▶ **How to complete this task**: Without skipping anything, write out each record below exactly.

(Pixel coordinate grounding data)
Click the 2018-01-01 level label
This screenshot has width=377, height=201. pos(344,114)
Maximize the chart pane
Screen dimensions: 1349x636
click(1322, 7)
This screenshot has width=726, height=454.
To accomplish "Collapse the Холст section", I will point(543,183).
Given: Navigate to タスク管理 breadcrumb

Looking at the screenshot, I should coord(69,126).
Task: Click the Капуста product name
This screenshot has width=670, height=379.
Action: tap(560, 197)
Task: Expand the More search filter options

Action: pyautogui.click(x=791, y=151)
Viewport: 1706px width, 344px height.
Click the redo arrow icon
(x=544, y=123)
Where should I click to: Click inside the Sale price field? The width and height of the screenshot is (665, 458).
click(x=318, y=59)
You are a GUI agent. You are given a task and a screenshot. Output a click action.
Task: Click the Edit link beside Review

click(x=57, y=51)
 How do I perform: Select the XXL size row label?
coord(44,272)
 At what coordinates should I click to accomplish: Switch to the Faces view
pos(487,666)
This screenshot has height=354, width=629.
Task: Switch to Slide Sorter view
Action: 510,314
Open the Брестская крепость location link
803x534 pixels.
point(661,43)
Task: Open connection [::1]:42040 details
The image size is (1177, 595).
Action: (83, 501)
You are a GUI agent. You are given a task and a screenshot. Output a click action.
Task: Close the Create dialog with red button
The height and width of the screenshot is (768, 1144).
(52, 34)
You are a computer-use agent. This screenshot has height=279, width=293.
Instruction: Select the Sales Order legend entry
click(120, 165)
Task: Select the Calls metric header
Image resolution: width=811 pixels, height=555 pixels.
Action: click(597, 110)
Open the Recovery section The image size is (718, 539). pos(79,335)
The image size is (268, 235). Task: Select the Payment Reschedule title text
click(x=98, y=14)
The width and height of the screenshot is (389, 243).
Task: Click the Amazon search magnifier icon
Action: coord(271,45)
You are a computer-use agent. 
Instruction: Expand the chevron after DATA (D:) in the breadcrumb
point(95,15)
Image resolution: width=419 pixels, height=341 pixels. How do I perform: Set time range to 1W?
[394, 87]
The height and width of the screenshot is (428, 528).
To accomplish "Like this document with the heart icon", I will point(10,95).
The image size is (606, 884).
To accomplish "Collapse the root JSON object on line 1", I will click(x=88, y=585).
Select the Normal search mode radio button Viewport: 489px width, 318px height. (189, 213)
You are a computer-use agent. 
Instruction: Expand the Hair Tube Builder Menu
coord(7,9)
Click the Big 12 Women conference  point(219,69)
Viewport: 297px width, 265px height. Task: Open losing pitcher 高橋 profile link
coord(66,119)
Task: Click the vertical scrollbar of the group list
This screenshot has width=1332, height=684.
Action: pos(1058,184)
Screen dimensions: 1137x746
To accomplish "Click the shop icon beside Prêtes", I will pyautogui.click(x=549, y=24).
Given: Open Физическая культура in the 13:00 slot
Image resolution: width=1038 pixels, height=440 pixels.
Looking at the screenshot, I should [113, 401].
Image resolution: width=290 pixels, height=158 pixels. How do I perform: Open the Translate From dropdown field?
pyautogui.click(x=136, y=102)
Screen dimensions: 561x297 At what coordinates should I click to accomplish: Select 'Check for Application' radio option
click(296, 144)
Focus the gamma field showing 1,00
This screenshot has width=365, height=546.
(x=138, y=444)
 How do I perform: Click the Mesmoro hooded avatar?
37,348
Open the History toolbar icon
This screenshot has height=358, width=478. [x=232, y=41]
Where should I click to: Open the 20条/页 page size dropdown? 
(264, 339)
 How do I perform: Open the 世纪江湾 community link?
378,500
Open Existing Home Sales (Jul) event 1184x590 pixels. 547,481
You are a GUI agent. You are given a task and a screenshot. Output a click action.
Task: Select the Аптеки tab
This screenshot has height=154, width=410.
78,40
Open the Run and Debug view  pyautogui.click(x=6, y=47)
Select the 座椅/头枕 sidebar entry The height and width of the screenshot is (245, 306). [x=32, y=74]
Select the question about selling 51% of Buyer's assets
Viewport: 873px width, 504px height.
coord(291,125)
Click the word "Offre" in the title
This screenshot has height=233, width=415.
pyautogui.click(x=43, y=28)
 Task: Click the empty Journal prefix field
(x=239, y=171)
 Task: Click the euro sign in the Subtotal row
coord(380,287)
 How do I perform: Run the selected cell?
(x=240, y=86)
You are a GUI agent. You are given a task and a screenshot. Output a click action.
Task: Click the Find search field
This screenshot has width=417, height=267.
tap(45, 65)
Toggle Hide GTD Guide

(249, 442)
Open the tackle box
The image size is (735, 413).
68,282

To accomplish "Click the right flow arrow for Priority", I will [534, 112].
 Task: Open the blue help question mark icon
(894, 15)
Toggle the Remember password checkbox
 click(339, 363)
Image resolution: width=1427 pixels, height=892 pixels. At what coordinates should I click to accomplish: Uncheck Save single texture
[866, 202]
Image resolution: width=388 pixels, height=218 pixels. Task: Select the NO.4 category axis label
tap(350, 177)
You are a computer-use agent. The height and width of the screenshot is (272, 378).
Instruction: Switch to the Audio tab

▶ **Solution to this exercise**:
Click the 2018-01-01 level label
This screenshot has width=377, height=201. pos(344,114)
Maximize the chart pane
Screen dimensions: 1349x636
click(1322, 7)
This screenshot has width=726, height=454.
To accomplish "Collapse the Холст section", I will point(543,183).
Given: Navigate to タスク管理 breadcrumb

Looking at the screenshot, I should coord(69,126).
Task: Click the Капуста product name
This screenshot has width=670, height=379.
Action: tap(560, 197)
Task: Expand the More search filter options

Action: pyautogui.click(x=791, y=151)
Viewport: 1706px width, 344px height.
Click the redo arrow icon
(x=544, y=123)
Where should I click to: Click inside the Sale price field? The width and height of the screenshot is (665, 458).
click(x=318, y=59)
You are a GUI agent. You are given a task and a screenshot. Output a click action.
Task: Click the Edit link beside Review

click(x=57, y=51)
 How do I perform: Select the XXL size row label?
coord(44,272)
 At what coordinates should I click to accomplish: Switch to the Faces view
pos(487,666)
This screenshot has height=354, width=629.
Task: Switch to Slide Sorter view
Action: 510,314
Open the Брестская крепость location link
803x534 pixels.
point(661,43)
Task: Open connection [::1]:42040 details
The image size is (1177, 595).
Action: (83, 501)
You are a GUI agent. You are given a task and a screenshot. Output a click action.
Task: Close the Create dialog with red button
The height and width of the screenshot is (768, 1144).
(52, 34)
You are a computer-use agent. This screenshot has height=279, width=293.
Instruction: Select the Sales Order legend entry
click(120, 165)
Task: Select the Calls metric header
Image resolution: width=811 pixels, height=555 pixels.
Action: click(597, 110)
Open the Recovery section The image size is (718, 539). pos(79,335)
The image size is (268, 235). Task: Select the Payment Reschedule title text
click(x=98, y=14)
The width and height of the screenshot is (389, 243).
Task: Click the Amazon search magnifier icon
Action: coord(271,45)
You are a computer-use agent. 
Instruction: Expand the chevron after DATA (D:) in the breadcrumb
point(95,15)
Image resolution: width=419 pixels, height=341 pixels. How do I perform: Set time range to 1W?
[394, 87]
The height and width of the screenshot is (428, 528).
To accomplish "Like this document with the heart icon", I will point(10,95).
The image size is (606, 884).
To accomplish "Collapse the root JSON object on line 1", I will click(x=88, y=585).
Select the Normal search mode radio button Viewport: 489px width, 318px height. (189, 213)
You are a computer-use agent. 
Instruction: Expand the Hair Tube Builder Menu
coord(7,9)
Click the Big 12 Women conference  point(219,69)
Viewport: 297px width, 265px height. Task: Open losing pitcher 高橋 profile link
coord(66,119)
Task: Click the vertical scrollbar of the group list
This screenshot has width=1332, height=684.
Action: pos(1058,184)
Screen dimensions: 1137x746
To accomplish "Click the shop icon beside Prêtes", I will pyautogui.click(x=549, y=24).
Given: Open Физическая культура in the 13:00 slot
Image resolution: width=1038 pixels, height=440 pixels.
Looking at the screenshot, I should [113, 401].
Image resolution: width=290 pixels, height=158 pixels. How do I perform: Open the Translate From dropdown field?
pyautogui.click(x=136, y=102)
Screen dimensions: 561x297 At what coordinates should I click to accomplish: Select 'Check for Application' radio option
click(296, 144)
Focus the gamma field showing 1,00
This screenshot has width=365, height=546.
(x=138, y=444)
 How do I perform: Click the Mesmoro hooded avatar?
37,348
Open the History toolbar icon
This screenshot has height=358, width=478. [x=232, y=41]
Where should I click to: Open the 20条/页 page size dropdown? 
(264, 339)
 How do I perform: Open the 世纪江湾 community link?
378,500
Open Existing Home Sales (Jul) event 1184x590 pixels. 547,481
You are a GUI agent. You are given a task and a screenshot. Output a click action.
Task: Select the Аптеки tab
This screenshot has height=154, width=410.
78,40
Open the Run and Debug view  pyautogui.click(x=6, y=47)
Select the 座椅/头枕 sidebar entry The height and width of the screenshot is (245, 306). [x=32, y=74]
Select the question about selling 51% of Buyer's assets
Viewport: 873px width, 504px height.
coord(291,125)
Click the word "Offre" in the title
This screenshot has height=233, width=415.
pyautogui.click(x=43, y=28)
 Task: Click the empty Journal prefix field
(x=239, y=171)
 Task: Click the euro sign in the Subtotal row
coord(380,287)
 How do I perform: Run the selected cell?
(x=240, y=86)
You are a GUI agent. You are given a task and a screenshot. Output a click action.
Task: Click the Find search field
This screenshot has width=417, height=267.
tap(45, 65)
Toggle Hide GTD Guide

(249, 442)
Open the tackle box
The image size is (735, 413).
68,282

To accomplish "Click the right flow arrow for Priority", I will [534, 112].
 Task: Open the blue help question mark icon
(894, 15)
Toggle the Remember password checkbox
 click(339, 363)
Image resolution: width=1427 pixels, height=892 pixels. At what coordinates should I click to accomplish: Uncheck Save single texture
[866, 202]
Image resolution: width=388 pixels, height=218 pixels. Task: Select the NO.4 category axis label
tap(350, 177)
You are a computer-use agent. The height and width of the screenshot is (272, 378).
Instruction: Switch to the Audio tab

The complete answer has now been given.